• [PROBLEMS TO WORK ON]
a. From the text about Nareeman, copy the words from "For example, she" up to and including "campaign, she underlines.".
b. In the text about Nareeman, what did she sometimes have trouble getting at the start of her work with the campaign?

• [TEXT EXCERPT]
☆ ☆ ☆ ☆ ☆

For example, she had never seen herself being in charge of participating in a large collaborative coalition with other campaigns and organizations working to change various labour rights laws – from maternity leave and childcare rules to equal pay, as she does today when she represents ‘Stand with the teachers’ in the coalition.
“Today I see myself as a feminist. Feminist understood as a strong, feminist leader. I would never have believed that if I go back ten years. I had probably resisted in some way, and I always had an ambition to learn more, but I felt limited. I never thought we would be able to create change on this level.”
Personally, Nareeman has also gained greater faith in herself throughout her journey with Ahel and the campaign, she underlines.
She no longer feels inadequate if she cannot do everything at home at once while working, and she does not doubt her own abilities. At the beginning of the work with the campaign, she herself sometimes had difficulty getting a job as a teacher, and that scared her, but it does not anymore.

☆ ☆ ☆ ☆ ☆

• [SUPPLIED DATA]
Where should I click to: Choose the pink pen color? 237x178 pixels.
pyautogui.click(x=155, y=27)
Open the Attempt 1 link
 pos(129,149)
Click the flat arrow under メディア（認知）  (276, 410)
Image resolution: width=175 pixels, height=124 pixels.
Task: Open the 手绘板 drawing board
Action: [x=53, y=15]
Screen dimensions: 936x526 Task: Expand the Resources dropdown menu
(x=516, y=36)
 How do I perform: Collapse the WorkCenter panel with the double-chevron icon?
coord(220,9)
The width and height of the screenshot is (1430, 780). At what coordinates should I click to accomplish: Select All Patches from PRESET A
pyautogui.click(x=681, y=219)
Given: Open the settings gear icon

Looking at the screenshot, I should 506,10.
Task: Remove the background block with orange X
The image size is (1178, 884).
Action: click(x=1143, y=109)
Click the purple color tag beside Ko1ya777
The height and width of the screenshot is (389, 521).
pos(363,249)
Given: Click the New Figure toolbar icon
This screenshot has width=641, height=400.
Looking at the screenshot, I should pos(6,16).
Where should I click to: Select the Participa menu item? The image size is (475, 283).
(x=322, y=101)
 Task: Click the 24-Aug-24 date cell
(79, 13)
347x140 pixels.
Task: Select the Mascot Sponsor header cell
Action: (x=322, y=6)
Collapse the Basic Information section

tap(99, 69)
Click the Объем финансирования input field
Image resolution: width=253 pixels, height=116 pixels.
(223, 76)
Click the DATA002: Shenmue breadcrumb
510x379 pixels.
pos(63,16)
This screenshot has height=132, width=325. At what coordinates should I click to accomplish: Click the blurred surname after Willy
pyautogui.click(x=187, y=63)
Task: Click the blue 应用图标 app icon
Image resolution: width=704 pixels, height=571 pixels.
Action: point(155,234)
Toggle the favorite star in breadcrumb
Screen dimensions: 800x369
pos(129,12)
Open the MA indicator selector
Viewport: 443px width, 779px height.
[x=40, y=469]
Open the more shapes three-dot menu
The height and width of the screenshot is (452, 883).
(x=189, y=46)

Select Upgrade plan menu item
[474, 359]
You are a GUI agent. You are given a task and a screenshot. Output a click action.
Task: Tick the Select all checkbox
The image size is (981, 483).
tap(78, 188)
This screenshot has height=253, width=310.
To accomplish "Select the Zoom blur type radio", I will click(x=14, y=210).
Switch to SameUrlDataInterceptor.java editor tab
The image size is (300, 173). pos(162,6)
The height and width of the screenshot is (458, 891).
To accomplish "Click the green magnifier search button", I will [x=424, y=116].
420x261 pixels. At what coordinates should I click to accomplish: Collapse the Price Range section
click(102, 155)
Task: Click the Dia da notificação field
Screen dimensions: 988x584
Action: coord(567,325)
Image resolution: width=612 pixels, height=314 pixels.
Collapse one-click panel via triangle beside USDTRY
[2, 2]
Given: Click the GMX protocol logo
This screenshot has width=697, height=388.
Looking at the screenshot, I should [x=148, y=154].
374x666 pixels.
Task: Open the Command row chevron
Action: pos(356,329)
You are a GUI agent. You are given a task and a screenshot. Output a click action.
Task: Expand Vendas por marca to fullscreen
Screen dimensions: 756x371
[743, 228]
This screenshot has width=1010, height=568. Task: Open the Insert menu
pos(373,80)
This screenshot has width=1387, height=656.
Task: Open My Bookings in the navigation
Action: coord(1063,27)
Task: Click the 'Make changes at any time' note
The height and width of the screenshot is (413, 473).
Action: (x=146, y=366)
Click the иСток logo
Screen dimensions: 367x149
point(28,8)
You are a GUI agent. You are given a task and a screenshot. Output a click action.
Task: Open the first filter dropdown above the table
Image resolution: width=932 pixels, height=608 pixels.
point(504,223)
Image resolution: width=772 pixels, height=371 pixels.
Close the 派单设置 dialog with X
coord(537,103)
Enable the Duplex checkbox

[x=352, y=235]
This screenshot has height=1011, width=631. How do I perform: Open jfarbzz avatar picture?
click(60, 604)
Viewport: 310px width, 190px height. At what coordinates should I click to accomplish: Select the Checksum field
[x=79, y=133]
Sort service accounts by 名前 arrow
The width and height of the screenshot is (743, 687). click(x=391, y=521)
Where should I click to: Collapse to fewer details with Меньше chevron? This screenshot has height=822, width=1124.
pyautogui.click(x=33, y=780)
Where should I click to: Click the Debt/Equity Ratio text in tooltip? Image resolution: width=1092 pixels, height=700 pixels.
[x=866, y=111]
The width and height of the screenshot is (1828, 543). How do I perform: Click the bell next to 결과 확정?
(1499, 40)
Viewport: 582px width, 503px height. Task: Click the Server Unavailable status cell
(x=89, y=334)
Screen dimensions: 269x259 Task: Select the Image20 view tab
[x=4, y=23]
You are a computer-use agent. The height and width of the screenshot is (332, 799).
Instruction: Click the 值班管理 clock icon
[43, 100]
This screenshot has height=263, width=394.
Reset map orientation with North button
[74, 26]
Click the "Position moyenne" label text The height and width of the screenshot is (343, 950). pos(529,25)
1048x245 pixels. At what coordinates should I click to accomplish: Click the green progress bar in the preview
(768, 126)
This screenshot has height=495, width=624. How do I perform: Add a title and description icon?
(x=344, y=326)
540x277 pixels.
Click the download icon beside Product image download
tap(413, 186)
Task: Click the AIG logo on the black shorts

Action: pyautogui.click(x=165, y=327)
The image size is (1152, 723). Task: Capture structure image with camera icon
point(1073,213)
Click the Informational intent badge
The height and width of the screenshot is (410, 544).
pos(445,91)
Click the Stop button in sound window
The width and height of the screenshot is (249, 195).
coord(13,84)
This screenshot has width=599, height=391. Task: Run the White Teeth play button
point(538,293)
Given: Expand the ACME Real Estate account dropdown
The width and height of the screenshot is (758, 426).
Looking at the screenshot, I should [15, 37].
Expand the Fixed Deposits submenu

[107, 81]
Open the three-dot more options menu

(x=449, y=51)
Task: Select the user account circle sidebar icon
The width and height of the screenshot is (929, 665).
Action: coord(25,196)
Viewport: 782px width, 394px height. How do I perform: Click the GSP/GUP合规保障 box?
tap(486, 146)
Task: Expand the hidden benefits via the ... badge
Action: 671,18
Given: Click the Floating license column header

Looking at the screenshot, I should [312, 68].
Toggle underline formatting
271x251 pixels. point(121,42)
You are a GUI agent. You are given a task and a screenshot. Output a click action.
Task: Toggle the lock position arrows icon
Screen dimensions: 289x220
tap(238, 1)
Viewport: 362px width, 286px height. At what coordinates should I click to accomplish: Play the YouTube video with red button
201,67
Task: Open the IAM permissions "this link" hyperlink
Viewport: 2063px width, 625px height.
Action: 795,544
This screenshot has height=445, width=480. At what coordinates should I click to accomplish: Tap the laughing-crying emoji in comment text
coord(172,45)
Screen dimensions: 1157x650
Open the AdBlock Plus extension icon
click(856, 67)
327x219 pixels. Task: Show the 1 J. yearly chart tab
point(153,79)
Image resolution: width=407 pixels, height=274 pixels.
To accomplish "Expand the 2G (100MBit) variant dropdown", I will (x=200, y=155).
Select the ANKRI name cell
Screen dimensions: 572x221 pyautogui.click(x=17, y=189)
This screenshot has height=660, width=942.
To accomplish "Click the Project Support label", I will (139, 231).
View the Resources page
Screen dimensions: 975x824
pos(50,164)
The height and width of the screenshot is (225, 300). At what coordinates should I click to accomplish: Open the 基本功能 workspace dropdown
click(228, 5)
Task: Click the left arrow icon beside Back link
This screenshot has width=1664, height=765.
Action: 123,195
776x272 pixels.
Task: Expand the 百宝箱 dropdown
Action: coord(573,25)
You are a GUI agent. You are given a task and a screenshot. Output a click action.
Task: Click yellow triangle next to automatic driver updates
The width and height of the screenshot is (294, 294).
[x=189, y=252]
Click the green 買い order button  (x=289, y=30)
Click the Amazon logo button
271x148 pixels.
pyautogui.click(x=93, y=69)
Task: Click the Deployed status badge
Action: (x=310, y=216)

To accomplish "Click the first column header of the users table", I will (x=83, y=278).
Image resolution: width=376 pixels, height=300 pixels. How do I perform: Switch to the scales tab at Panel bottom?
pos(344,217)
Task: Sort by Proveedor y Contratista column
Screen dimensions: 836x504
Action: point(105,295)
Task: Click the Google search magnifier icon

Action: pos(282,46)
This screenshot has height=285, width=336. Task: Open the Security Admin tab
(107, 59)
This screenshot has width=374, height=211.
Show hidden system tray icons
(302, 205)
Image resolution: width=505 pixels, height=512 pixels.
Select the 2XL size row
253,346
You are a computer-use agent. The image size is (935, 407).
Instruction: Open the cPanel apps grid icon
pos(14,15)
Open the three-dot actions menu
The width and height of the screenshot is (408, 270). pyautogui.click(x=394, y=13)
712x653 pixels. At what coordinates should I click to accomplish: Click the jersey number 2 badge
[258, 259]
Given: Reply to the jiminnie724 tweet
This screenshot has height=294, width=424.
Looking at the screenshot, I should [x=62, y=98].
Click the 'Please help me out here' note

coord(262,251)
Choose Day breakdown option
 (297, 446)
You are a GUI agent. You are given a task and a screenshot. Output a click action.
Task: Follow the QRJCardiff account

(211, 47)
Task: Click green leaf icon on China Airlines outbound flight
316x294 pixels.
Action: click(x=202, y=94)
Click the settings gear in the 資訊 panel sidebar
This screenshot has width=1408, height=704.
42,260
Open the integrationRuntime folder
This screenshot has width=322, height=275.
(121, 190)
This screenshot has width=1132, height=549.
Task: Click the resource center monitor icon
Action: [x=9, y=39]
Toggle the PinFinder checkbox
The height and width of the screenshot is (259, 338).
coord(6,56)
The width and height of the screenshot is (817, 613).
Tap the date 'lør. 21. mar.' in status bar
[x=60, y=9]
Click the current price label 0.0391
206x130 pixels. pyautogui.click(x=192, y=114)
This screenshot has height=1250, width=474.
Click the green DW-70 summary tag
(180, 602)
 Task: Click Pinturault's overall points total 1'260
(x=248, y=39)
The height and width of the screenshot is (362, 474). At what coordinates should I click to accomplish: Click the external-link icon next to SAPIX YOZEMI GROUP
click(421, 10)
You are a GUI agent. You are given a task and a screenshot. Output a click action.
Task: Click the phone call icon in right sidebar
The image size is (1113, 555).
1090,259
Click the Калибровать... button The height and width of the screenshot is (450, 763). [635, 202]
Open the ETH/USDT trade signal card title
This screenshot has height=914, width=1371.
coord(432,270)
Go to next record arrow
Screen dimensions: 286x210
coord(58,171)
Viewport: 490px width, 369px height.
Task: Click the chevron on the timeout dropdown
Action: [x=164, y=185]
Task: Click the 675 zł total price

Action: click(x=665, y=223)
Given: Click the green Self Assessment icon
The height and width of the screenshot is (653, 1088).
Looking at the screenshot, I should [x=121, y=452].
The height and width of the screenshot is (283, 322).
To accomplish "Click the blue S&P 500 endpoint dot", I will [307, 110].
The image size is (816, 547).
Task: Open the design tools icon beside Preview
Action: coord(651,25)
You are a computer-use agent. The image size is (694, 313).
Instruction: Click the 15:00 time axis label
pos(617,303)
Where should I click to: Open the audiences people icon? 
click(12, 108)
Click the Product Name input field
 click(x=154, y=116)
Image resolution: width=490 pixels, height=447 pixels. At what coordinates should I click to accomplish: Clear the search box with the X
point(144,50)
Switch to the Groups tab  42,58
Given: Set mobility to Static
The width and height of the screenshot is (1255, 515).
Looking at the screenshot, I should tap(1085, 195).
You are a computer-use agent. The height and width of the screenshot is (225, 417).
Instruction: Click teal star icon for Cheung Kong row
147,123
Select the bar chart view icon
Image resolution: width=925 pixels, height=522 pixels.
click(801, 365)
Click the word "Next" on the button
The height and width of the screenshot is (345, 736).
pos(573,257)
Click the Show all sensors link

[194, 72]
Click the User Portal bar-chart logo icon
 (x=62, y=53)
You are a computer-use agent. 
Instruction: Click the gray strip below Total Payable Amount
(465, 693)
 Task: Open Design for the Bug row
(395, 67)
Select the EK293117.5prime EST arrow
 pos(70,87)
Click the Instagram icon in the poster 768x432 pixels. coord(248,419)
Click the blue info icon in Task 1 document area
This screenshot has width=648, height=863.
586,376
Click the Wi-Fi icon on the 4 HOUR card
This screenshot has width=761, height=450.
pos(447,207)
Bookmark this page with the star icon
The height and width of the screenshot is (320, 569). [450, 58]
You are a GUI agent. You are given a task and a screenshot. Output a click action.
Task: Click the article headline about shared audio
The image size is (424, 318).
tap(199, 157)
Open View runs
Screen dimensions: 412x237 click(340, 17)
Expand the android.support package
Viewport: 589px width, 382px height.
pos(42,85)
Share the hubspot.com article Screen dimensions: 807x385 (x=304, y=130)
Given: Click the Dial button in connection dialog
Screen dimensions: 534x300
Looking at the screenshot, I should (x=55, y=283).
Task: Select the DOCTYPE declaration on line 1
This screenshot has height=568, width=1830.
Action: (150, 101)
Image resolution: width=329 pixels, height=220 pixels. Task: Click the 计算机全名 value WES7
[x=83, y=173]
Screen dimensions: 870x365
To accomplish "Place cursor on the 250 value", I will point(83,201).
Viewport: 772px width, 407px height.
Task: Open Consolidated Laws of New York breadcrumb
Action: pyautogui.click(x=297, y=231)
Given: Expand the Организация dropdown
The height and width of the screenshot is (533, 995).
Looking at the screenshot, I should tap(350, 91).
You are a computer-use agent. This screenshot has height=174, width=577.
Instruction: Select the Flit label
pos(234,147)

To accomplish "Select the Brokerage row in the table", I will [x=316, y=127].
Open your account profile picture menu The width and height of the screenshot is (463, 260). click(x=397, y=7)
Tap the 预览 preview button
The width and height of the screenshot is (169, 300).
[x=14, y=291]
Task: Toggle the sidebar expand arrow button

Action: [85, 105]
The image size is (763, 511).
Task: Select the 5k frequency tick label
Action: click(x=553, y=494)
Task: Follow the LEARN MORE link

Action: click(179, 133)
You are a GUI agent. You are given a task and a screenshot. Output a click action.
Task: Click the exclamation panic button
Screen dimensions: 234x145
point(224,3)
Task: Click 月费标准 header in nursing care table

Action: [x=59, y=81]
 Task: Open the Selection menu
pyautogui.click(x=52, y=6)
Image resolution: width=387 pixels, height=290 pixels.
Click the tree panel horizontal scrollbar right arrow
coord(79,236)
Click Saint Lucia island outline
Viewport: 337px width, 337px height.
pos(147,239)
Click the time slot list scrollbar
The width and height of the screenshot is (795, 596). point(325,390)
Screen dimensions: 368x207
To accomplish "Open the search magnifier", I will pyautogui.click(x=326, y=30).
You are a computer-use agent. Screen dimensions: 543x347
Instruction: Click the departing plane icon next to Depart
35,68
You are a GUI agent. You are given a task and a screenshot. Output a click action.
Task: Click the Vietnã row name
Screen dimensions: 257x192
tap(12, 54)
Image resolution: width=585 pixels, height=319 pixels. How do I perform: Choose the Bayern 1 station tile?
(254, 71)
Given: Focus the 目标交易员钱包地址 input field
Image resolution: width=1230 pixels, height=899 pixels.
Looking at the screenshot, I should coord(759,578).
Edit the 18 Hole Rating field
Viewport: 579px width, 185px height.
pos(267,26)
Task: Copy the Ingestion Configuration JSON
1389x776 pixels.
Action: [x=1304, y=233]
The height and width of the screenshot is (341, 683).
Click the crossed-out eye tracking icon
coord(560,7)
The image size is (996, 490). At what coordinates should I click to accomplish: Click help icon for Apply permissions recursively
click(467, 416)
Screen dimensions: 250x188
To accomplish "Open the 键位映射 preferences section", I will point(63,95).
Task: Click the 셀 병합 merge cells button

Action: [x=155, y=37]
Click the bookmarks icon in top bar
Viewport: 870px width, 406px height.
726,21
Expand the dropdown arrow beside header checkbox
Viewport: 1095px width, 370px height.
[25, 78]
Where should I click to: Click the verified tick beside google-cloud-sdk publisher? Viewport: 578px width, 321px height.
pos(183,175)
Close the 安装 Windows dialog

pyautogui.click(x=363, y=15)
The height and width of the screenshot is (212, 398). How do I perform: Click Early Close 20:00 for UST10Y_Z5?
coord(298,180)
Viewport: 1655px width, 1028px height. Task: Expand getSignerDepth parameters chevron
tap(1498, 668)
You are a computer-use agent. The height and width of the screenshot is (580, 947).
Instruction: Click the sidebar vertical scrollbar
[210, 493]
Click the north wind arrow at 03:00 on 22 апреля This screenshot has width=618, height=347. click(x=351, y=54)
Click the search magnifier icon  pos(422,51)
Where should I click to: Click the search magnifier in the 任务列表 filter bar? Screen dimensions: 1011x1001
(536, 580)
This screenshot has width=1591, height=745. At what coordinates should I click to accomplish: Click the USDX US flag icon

☆ ☆ ☆ ☆ ☆

• [SOLUTIONS PER TASK]
a.
For example, she had never seen herself being in charge of participating in a large collaborative coalition with other campaigns and organizations working to change various labour rights laws – from maternity leave and childcare rules to equal pay, as she does today when she represents ‘Stand with the teachers’ in the coalition.
“Today I see myself as a feminist. Feminist understood as a strong, feminist leader. I would never have believed that if I go back ten years. I had probably resisted in some way, and I always had an ambition to learn more, but I felt limited. I never thought we would be able to create change on this level.”
Personally, Nareeman has also gained greater faith in herself throughout her journey with Ahel and the campaign, she underlines.

b. A job as a teacher.